But no its not Cho’s fault its girls that like sex according to Paglia,

“Young women now seem to want to behave like men and have sex without commitment. The signals they are giving are very confusing, and rage and humiliation build up in boys who are spurned again and again.”

The sex, Paglia argues, “is everywhere but it is not erotic”, as can be seen by the sad spectacle of Lindsay Lohan and Britney Spears flashing their lack of underwear during a night on the town. “It’s not even titillating. It’s banal and debasing.”

At the risk of being obvious, if this is such a widespread sociological phenomenon then why don’t we have a phycho massacre every week. Paglia is famous for this. Correlations that are never quantified by data spill forth like verbal diarrhea and there is never ever any proof offered of cause and effect. Dr James Gilligan seems a little closer though still in the realm of speculation and obviously never having had a session with Cho,

Dr James Gilligan, a former prison psychiatrist who teaches at New York University, believes that misogyny and homophobia are a central component of the make-up of violent criminals, who often fear they have homosexual tendencies.
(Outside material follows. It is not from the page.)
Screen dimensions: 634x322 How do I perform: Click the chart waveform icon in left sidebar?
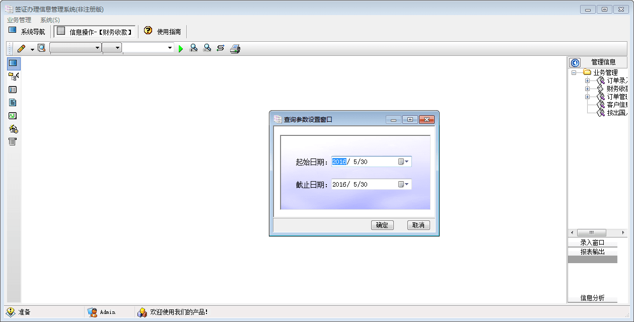pos(13,116)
“An underlying factor that is virtually always present is a feeling that one has to prove one’s manhood and the way to do that, to gain respect, is to commit a violent act,” he says. “It is tremendously tempting to use violence as a means of trying to shore up one’s sense of masculine self-esteem.”

Francis Fukuyama, a paleo-neocon meshes together speculation with some known sociological facts,

Political scientist Francis Fukuyama believes the common denominator between the terrorist suicide bomber and the suicidal mass murderer is their sexual frustration and gender. “It really is young men between 15 and 30 who are responsible the vast majority of crimes, although it is politically incorrect to say this too loudly,” he says.

Suicide bombers and the Virginia Tech killer, Fukuyama suggests, “fall into the same demographic of young males, a lot of whom are unemployed, without a clear place in the social hierarchy. These guys have the most to gain and the least to lose by martyrdom”. And often, he adds, they are upset about girls “whose attention they can’t get”.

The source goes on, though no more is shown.